> What the exercise asks
Copy each line of the records that contains the word "will".

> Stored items
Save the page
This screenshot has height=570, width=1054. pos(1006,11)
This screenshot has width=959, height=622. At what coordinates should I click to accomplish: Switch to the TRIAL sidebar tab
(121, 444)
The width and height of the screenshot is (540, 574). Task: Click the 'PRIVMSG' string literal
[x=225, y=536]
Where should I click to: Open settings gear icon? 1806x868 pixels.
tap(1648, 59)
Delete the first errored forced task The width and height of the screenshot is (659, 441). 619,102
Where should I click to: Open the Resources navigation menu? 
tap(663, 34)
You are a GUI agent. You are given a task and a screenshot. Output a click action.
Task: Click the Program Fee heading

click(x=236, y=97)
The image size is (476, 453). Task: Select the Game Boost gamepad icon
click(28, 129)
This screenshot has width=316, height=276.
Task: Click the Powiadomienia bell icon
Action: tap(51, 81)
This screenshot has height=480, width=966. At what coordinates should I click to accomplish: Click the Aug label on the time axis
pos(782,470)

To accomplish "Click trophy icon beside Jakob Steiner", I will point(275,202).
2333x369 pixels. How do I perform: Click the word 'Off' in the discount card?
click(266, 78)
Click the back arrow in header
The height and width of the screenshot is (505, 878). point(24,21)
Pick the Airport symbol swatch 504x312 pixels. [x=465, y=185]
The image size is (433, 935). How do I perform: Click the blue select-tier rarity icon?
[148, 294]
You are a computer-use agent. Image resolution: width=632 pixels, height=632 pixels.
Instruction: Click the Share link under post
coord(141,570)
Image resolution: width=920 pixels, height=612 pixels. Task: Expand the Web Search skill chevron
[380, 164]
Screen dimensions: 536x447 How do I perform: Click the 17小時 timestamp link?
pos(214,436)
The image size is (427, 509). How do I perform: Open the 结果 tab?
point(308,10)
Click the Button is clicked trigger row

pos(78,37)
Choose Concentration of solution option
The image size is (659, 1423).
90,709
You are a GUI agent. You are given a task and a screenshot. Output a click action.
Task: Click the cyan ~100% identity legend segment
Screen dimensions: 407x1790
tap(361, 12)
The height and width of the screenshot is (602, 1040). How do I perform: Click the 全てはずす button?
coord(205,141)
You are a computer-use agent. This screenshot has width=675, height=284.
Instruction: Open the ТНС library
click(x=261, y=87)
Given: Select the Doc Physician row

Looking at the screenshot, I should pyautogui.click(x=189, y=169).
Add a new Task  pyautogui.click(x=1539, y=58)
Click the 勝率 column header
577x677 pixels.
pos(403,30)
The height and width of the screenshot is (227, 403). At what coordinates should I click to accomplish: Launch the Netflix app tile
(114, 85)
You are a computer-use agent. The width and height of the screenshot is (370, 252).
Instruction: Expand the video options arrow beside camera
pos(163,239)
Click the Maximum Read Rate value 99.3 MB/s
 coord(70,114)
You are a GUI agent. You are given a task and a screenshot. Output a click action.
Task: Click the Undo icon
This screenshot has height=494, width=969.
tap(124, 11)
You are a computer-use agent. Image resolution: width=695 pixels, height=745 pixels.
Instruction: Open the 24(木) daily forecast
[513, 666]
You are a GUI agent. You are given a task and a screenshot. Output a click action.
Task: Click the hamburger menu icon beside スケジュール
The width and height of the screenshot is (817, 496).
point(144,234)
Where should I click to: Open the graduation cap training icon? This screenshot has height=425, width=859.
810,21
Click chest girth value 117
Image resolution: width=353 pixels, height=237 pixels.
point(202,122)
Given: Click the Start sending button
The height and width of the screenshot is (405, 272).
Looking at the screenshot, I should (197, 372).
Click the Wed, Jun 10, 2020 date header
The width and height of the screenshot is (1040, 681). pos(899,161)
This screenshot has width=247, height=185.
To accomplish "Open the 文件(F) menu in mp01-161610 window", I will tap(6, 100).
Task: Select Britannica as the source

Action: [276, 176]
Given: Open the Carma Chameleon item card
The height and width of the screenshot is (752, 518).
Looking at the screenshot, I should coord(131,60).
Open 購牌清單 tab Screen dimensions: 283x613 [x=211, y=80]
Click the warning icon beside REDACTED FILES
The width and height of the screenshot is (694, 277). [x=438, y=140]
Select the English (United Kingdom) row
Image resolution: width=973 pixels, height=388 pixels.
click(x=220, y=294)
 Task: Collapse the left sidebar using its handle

> Exercise solution
To accomplish "Click trophy icon beside Jakob Steiner", I will point(275,202).
To accomplish "Open the 文件(F) menu in mp01-161610 window", I will tap(6, 100).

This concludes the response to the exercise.